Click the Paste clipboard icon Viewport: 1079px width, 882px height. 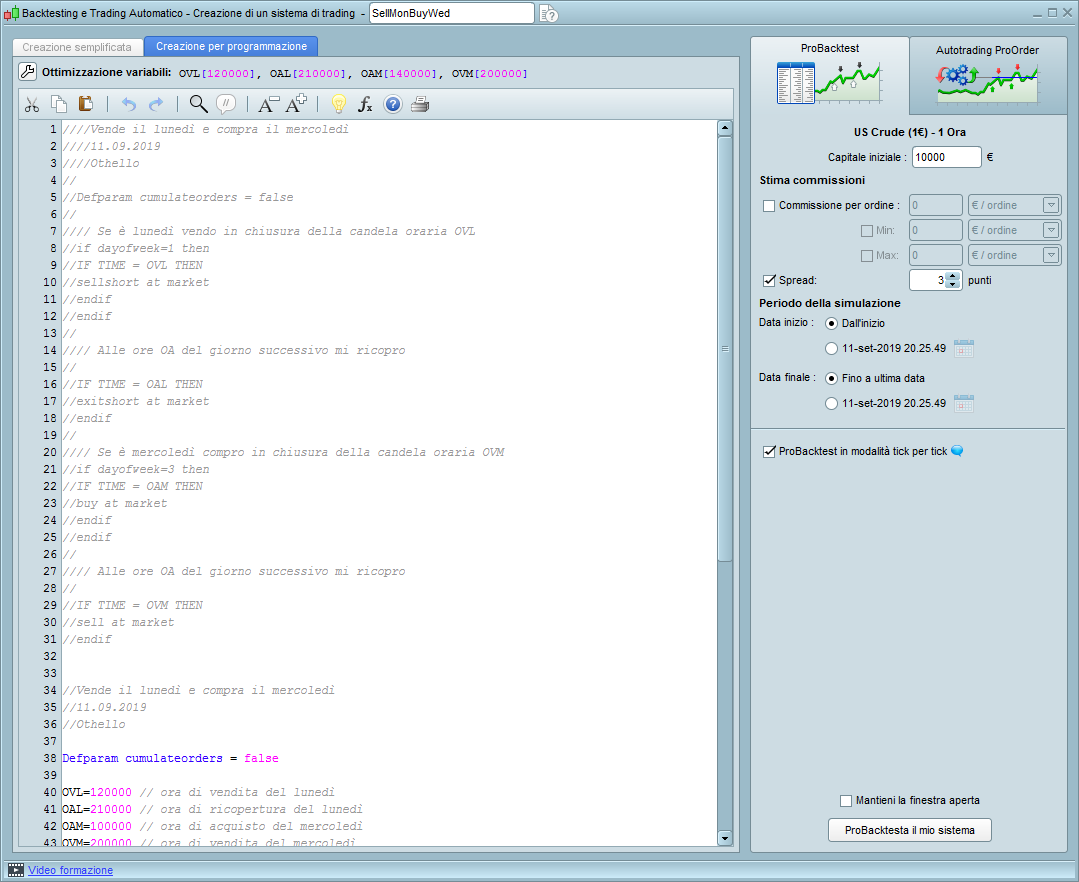85,104
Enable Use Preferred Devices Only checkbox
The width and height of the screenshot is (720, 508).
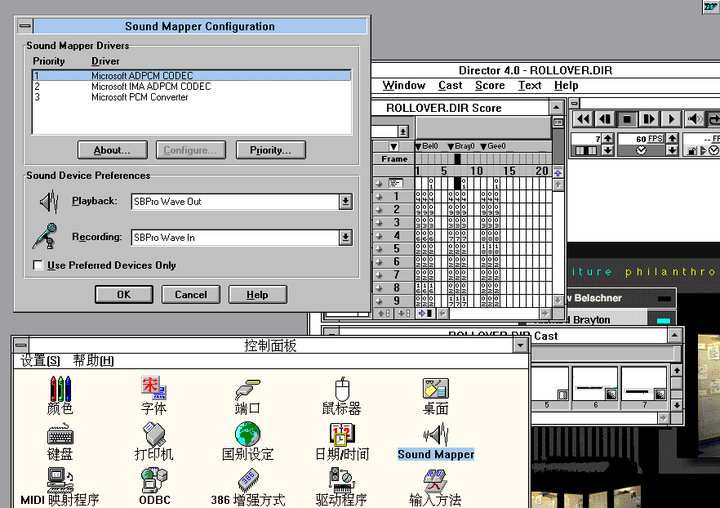pyautogui.click(x=38, y=265)
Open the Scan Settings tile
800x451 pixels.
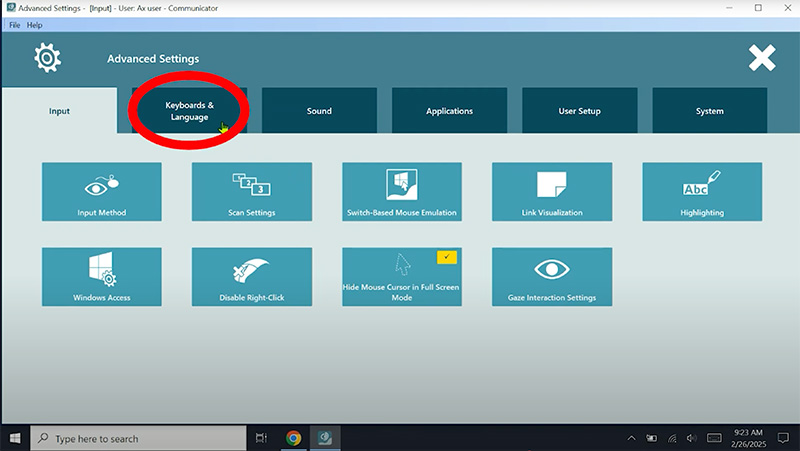[251, 191]
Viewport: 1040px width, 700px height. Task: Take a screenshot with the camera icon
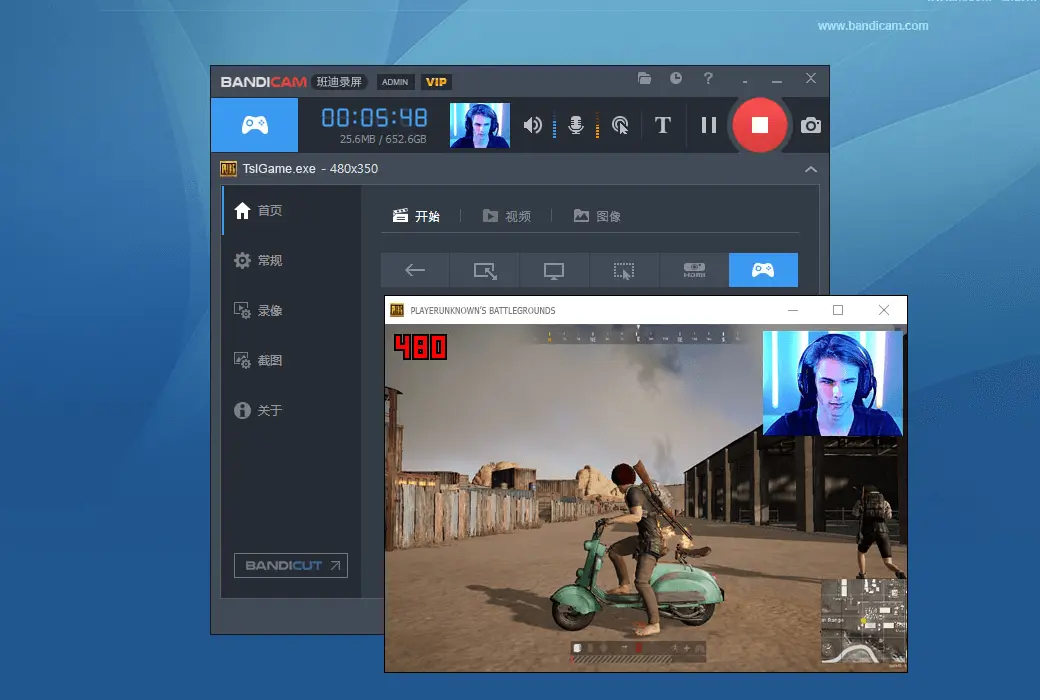811,125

* * *

YOUR INSTRUCTIONS:
Your task is to repeat only the lines from the line containing "Viewport: 1040px width, 700px" through the final line of the material, inclusive; do not include pictures.

SOLUTION:
Viewport: 1040px width, 700px height. Task: Take a screenshot with the camera icon
811,125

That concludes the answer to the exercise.